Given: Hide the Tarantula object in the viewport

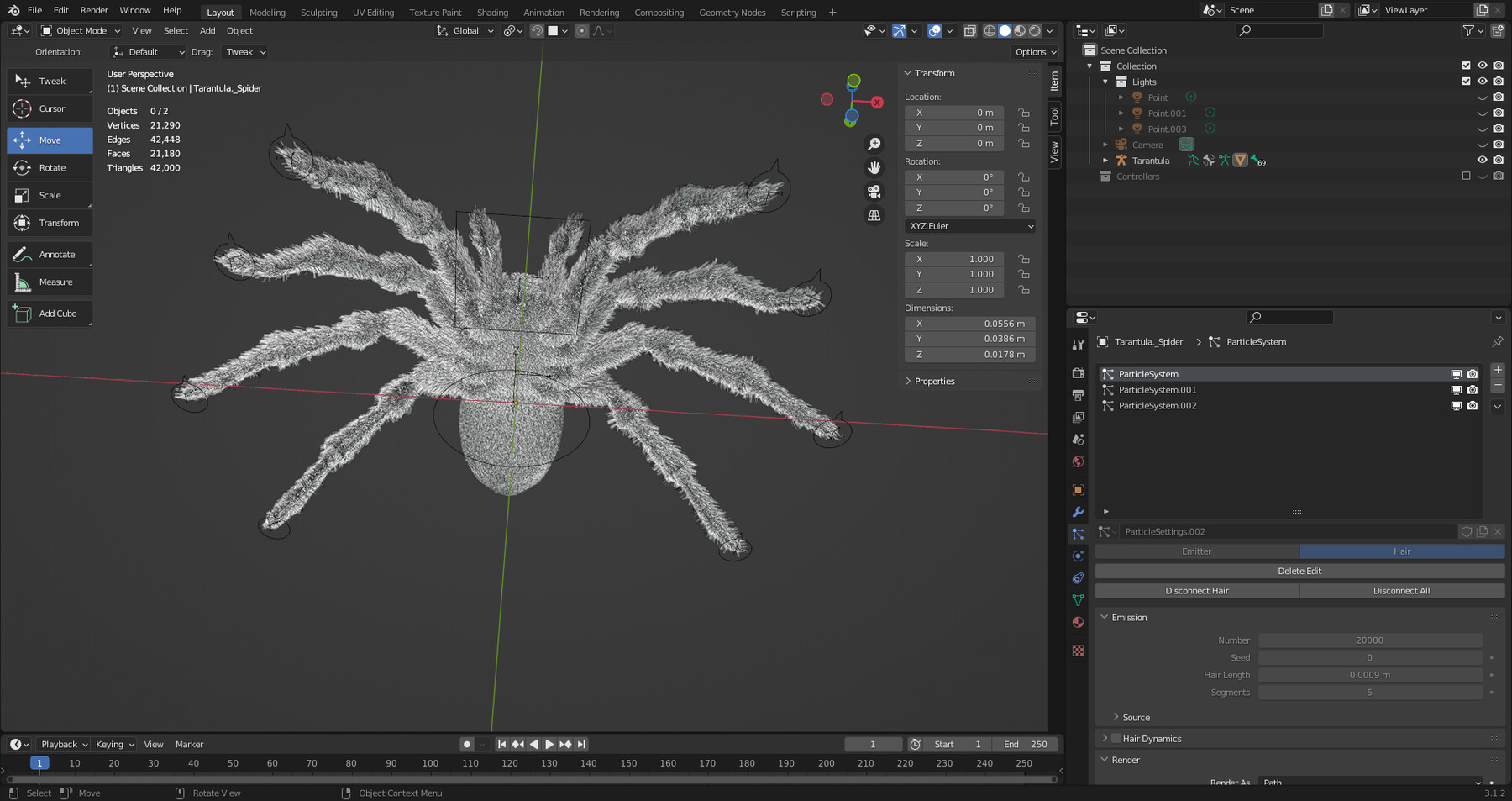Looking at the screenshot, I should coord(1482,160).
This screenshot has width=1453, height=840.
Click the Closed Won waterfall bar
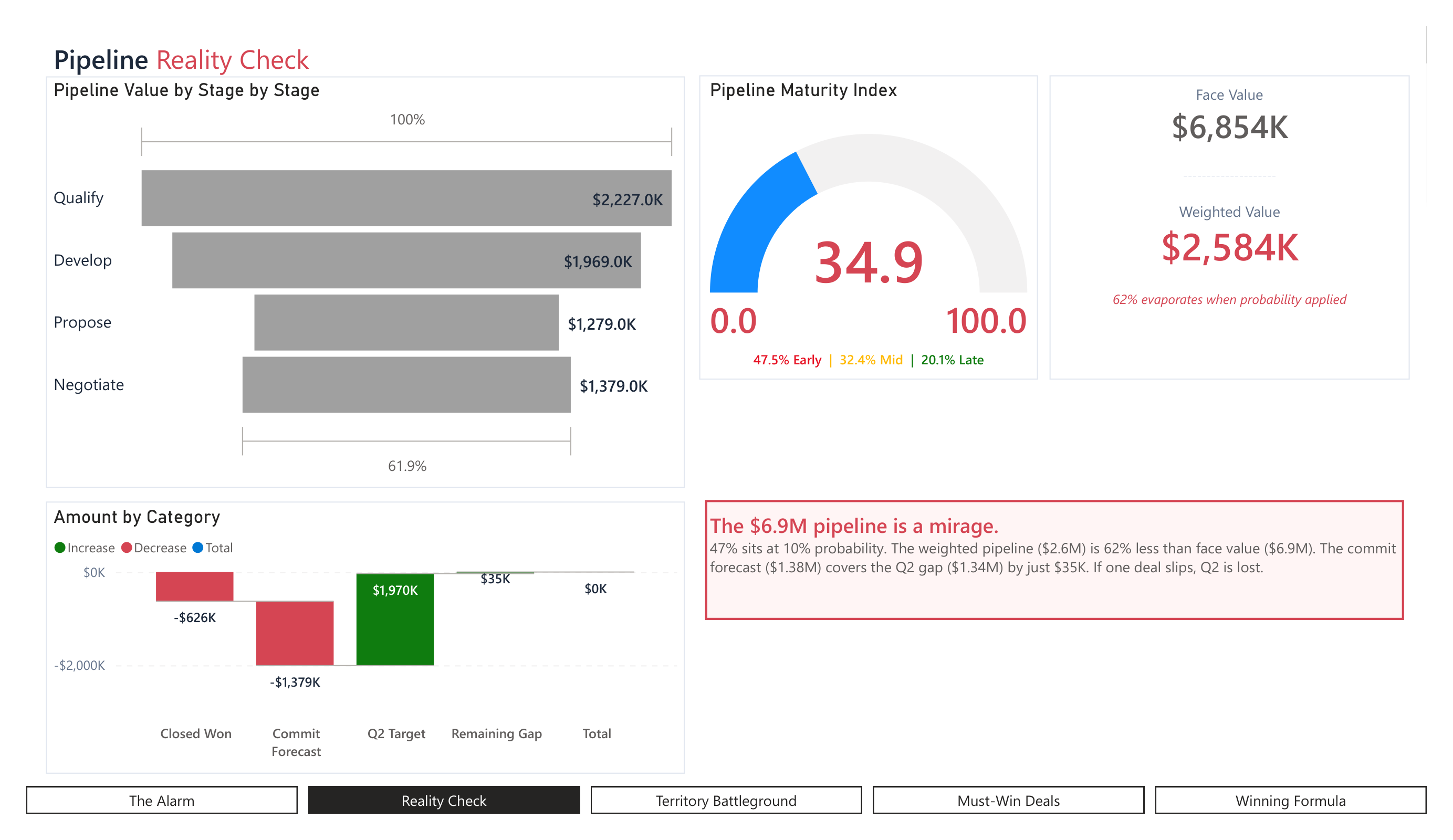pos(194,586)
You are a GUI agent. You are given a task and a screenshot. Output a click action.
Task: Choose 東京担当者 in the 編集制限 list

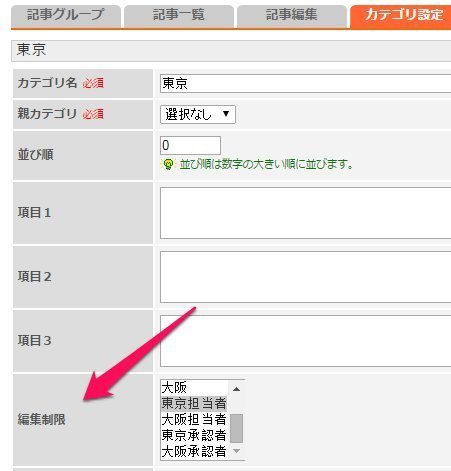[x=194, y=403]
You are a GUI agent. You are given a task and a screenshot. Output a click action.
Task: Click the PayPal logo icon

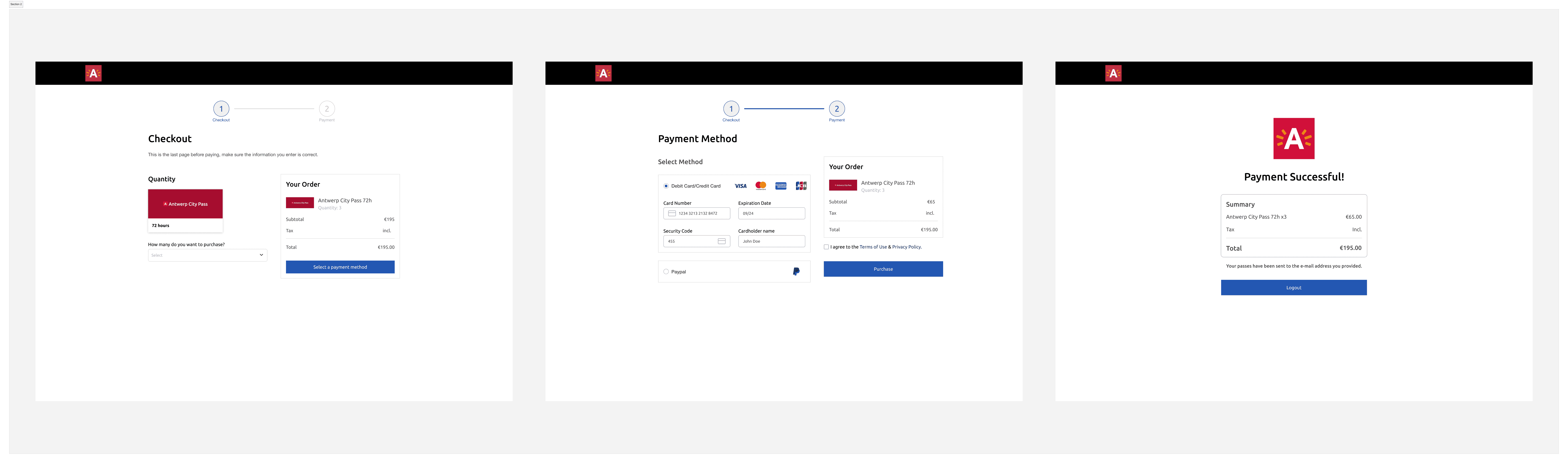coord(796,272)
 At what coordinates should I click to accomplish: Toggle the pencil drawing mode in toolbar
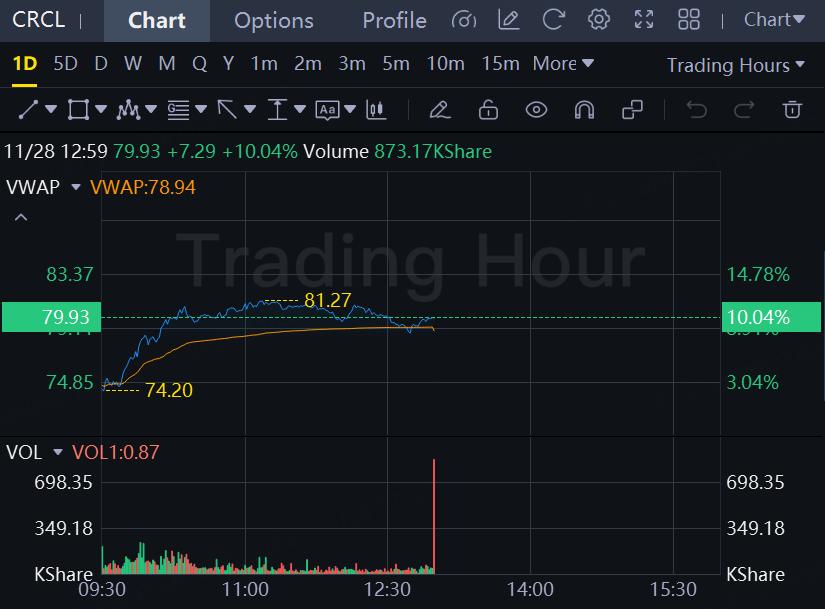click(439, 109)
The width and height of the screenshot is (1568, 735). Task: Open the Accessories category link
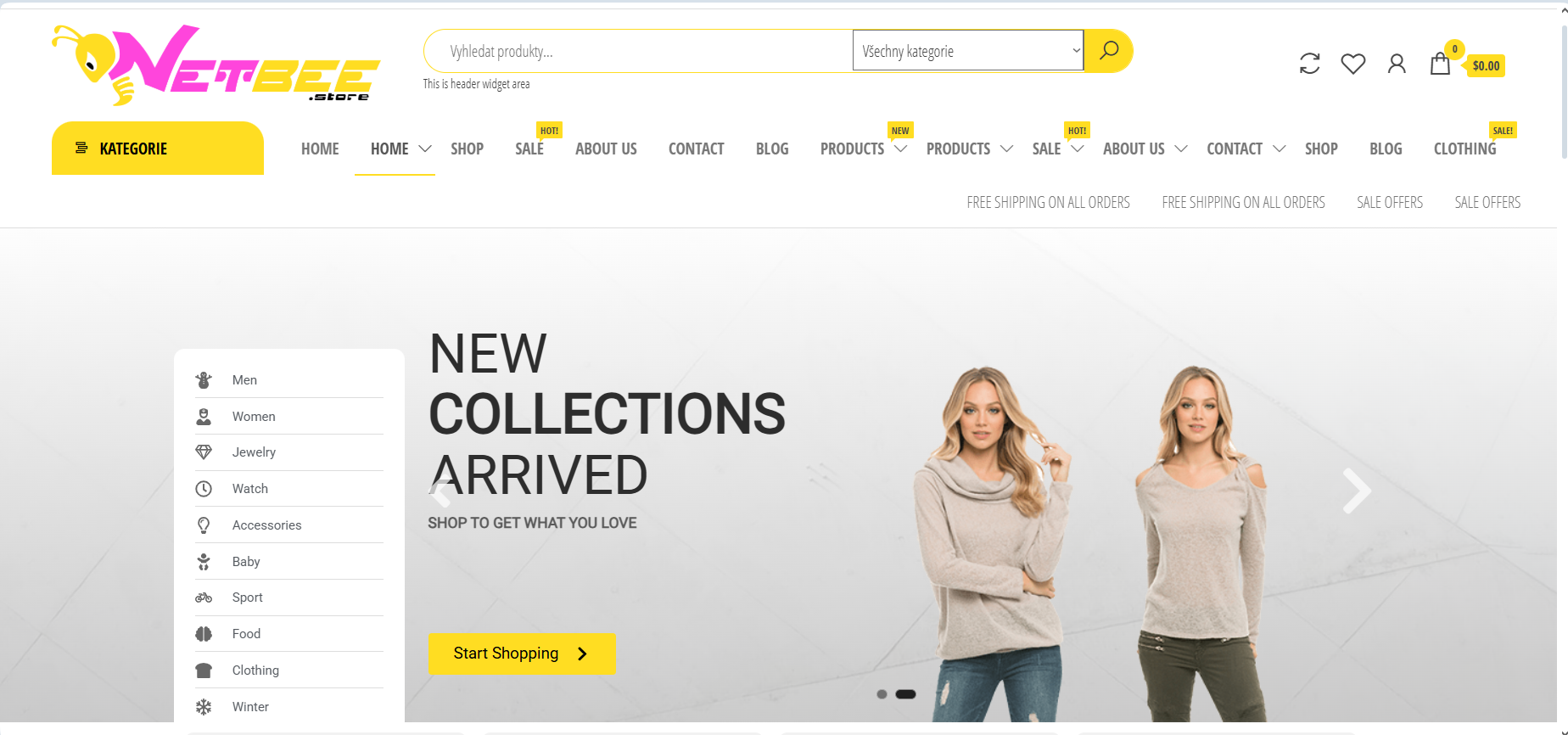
————————
(Task prompt): Rewrite all the entries above, replacing "GUI agent" with "interface agent" and keeping everything else the same. Do not include the pictures.

(Output of the exercise):
Given: Hide the Tarantula object in the viewport

Looking at the screenshot, I should coord(1482,160).
This screenshot has width=1453, height=840.
Click the Closed Won waterfall bar
pos(194,586)
You are a interface agent. You are given a task and a screenshot. Output a click action.
Task: Choose 東京担当者 in the 編集制限 list

[x=194, y=403]
You are a interface agent. You are given a task and a screenshot. Output a click action.
Task: Click the PayPal logo icon

coord(796,272)
 At what coordinates should I click to accomplish: Toggle the pencil drawing mode in toolbar
click(439, 109)
The width and height of the screenshot is (1568, 735). Task: Open the Accessories category link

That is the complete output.